YOUR OBJECTIVE: From the first line of the entries below to the line with "Task: Toggle the Equalize option", give each line again exactly.

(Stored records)
--- --- ---
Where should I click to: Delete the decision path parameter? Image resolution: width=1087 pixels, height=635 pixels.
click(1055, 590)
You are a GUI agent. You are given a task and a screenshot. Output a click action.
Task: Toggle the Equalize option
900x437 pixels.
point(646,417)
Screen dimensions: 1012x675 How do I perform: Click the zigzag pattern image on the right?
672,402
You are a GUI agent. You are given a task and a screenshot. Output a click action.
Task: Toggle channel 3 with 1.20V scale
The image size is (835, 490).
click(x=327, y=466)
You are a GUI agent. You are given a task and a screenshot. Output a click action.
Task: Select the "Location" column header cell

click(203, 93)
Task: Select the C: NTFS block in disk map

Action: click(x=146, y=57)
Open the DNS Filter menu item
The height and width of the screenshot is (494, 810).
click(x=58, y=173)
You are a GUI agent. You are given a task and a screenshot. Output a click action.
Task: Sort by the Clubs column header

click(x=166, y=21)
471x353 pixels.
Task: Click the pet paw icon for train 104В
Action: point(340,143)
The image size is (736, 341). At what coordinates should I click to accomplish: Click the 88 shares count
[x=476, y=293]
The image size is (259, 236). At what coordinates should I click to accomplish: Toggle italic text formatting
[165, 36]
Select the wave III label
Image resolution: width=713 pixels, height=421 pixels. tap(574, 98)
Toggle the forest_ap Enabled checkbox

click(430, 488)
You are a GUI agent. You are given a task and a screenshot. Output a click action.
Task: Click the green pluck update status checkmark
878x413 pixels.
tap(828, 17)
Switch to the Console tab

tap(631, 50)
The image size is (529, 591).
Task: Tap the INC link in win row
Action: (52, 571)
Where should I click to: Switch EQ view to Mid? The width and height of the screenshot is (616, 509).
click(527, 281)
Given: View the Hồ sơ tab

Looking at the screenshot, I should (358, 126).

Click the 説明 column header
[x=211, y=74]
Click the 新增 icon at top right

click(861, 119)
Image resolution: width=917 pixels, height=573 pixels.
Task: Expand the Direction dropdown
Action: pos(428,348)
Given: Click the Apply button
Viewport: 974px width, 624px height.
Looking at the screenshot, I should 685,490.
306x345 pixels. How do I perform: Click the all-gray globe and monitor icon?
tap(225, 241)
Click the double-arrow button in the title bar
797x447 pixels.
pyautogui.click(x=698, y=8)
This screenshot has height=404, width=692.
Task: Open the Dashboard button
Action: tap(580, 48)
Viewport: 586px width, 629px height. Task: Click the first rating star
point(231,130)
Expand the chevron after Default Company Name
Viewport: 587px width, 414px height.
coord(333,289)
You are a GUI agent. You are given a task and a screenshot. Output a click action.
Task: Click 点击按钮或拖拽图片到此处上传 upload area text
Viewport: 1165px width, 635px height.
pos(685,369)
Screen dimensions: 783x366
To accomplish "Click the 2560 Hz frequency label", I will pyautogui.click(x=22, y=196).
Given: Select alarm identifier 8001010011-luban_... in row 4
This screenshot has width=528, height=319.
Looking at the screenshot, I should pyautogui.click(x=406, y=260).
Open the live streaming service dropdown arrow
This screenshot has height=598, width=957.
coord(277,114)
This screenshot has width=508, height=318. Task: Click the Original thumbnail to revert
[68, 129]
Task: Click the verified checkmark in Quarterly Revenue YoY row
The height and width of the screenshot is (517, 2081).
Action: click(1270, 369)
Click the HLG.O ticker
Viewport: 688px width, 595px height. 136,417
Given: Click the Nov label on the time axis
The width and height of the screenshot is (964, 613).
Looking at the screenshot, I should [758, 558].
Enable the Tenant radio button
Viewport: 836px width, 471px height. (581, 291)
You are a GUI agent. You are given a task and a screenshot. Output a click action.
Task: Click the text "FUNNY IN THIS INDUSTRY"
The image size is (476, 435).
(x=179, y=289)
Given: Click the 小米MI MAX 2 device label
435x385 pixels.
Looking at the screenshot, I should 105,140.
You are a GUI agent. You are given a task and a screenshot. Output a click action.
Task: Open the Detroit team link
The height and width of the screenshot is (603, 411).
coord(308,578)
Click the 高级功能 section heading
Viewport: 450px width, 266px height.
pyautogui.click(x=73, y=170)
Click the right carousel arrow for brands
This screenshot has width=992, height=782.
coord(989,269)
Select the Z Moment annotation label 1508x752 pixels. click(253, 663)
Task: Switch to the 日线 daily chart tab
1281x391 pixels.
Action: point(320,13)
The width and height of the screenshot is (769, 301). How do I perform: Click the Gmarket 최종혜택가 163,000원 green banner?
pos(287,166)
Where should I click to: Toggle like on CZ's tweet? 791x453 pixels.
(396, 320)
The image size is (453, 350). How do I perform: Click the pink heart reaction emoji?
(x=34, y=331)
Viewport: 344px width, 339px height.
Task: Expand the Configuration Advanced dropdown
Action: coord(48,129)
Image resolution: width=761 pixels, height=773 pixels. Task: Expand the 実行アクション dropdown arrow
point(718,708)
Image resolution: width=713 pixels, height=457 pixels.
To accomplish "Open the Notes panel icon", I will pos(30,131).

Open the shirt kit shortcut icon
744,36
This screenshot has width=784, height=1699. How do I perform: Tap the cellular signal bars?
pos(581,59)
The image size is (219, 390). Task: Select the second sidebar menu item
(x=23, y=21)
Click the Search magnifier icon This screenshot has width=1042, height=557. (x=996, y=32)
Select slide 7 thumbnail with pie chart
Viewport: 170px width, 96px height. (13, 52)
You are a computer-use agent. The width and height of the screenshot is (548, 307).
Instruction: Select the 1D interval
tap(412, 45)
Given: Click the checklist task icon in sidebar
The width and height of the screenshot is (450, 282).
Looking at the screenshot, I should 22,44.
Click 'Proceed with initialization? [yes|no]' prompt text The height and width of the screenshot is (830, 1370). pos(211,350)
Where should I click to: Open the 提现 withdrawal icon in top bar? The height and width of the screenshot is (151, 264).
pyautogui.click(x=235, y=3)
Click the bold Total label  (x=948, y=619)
--- --- ---
RESPONSE:
Where should I click to: Delete the decision path parameter? Image resolution: width=1087 pixels, height=635 pixels.
click(1055, 590)
You are a GUI agent. You are given a task and a screenshot. Output a click action.
Task: Toggle the Equalize option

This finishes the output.